Task item
The lines below, from the one holding "How do I perform: Focus" through the final line, are to be copied exactly, with no other lines and no pictures.

Collected data
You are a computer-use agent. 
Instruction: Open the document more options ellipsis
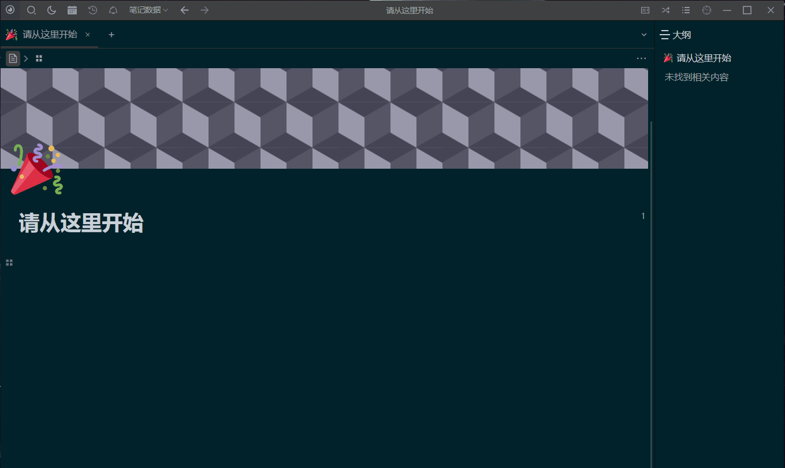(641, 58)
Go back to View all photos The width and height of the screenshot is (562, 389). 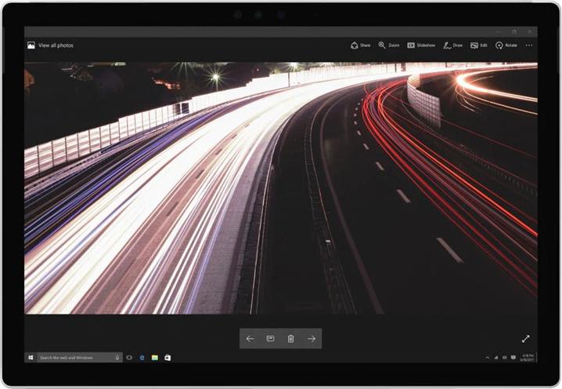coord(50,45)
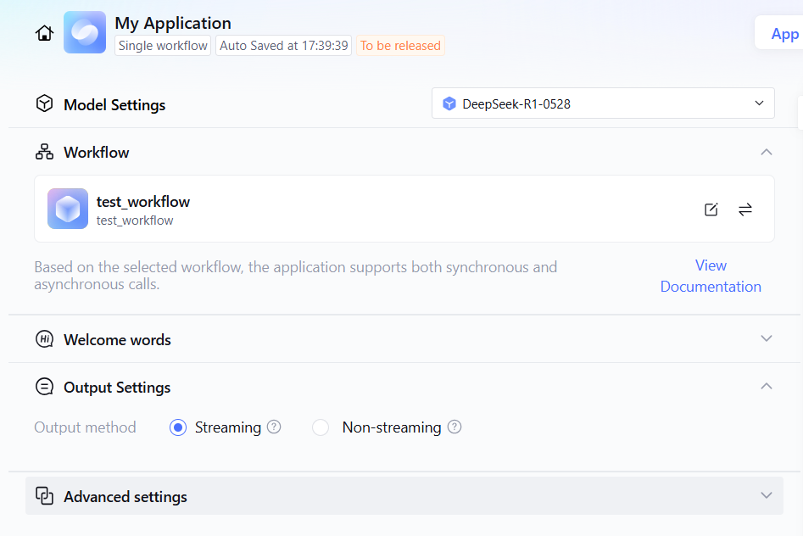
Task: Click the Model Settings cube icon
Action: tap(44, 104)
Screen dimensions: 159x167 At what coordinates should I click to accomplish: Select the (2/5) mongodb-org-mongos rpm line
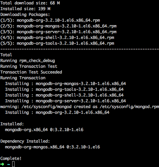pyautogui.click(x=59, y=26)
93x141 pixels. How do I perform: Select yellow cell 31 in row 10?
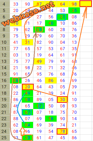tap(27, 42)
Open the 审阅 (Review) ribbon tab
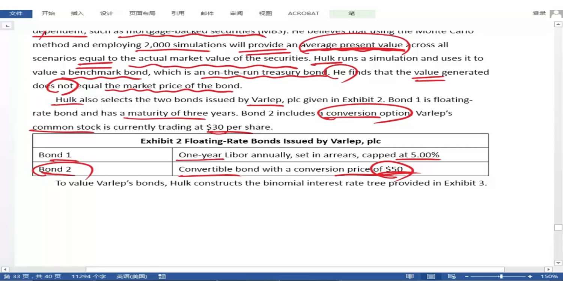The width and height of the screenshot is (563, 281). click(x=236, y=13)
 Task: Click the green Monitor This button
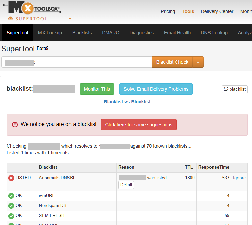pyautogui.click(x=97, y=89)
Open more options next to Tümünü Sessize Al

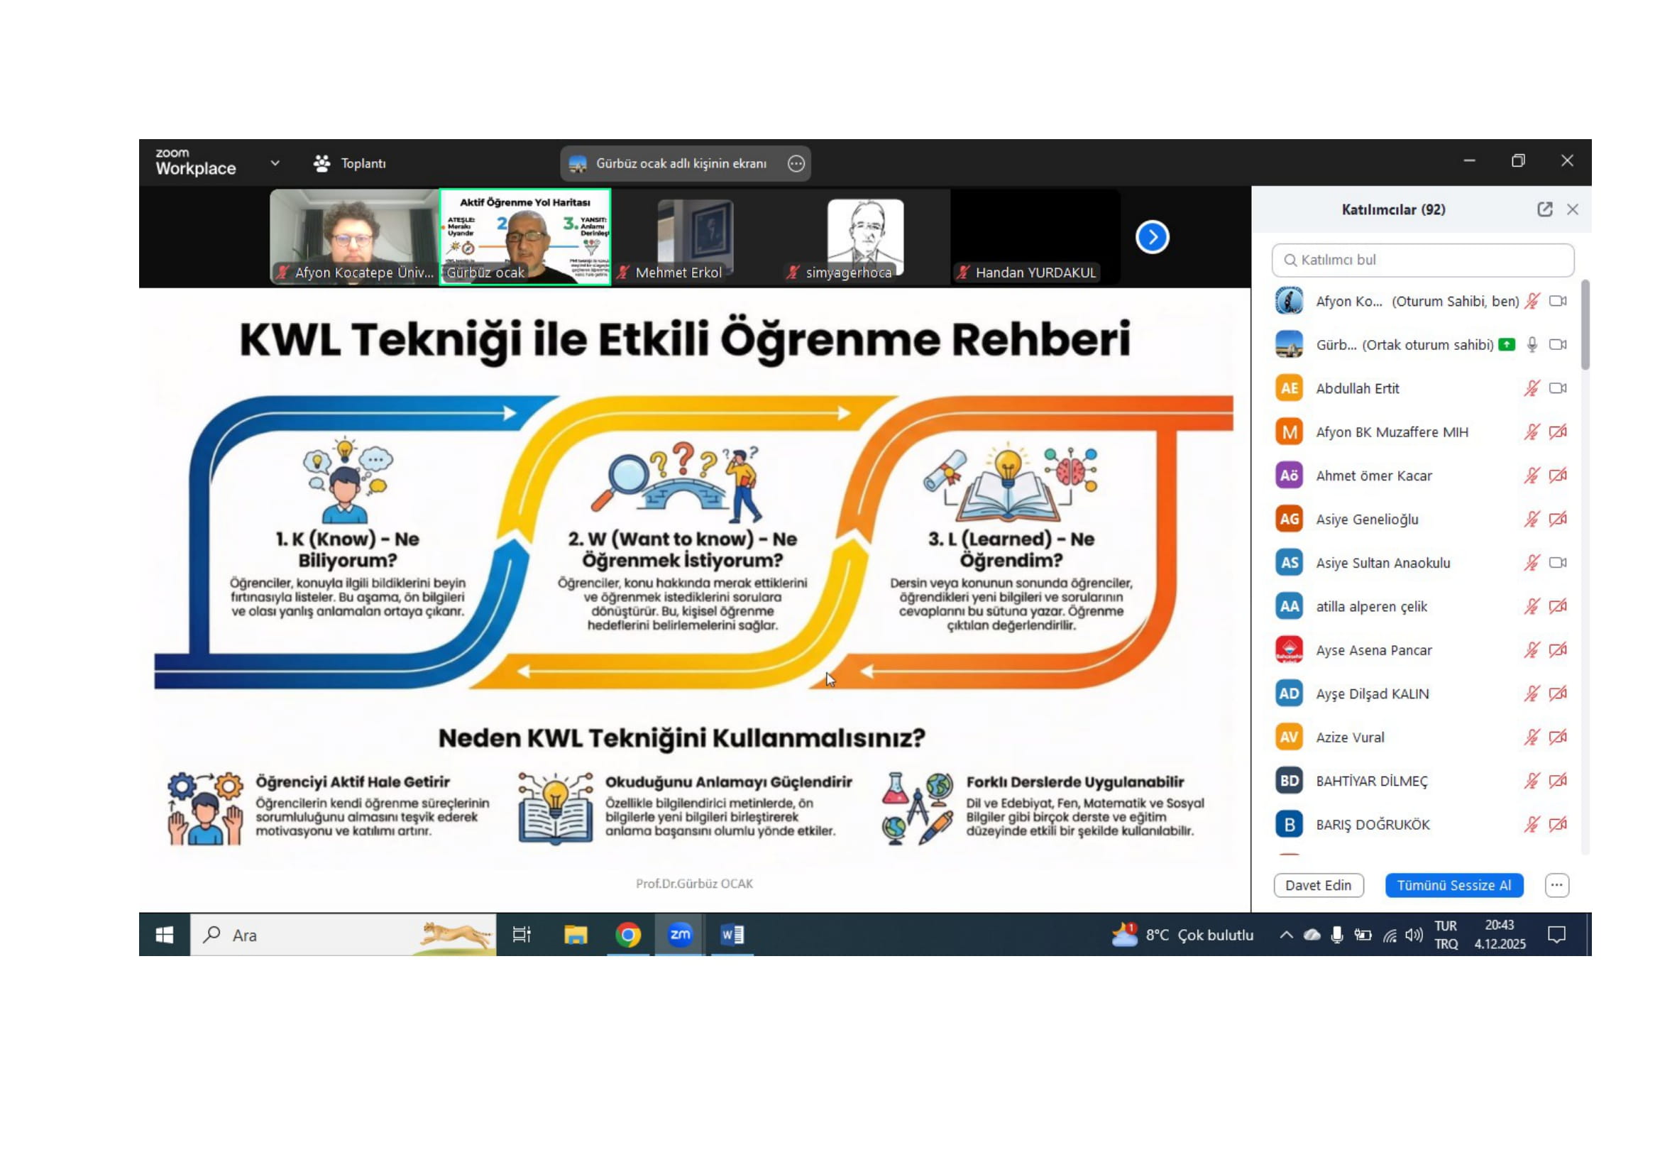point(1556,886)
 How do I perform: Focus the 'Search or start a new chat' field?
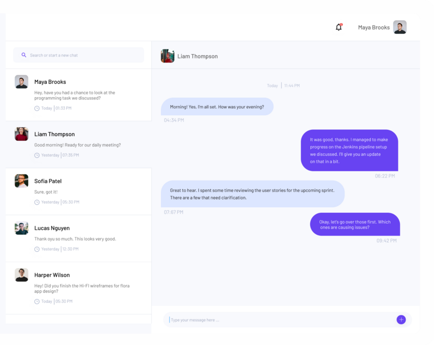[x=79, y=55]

Reply
 How do I perform: Focus the 'Search or start a new chat' field?
[x=79, y=55]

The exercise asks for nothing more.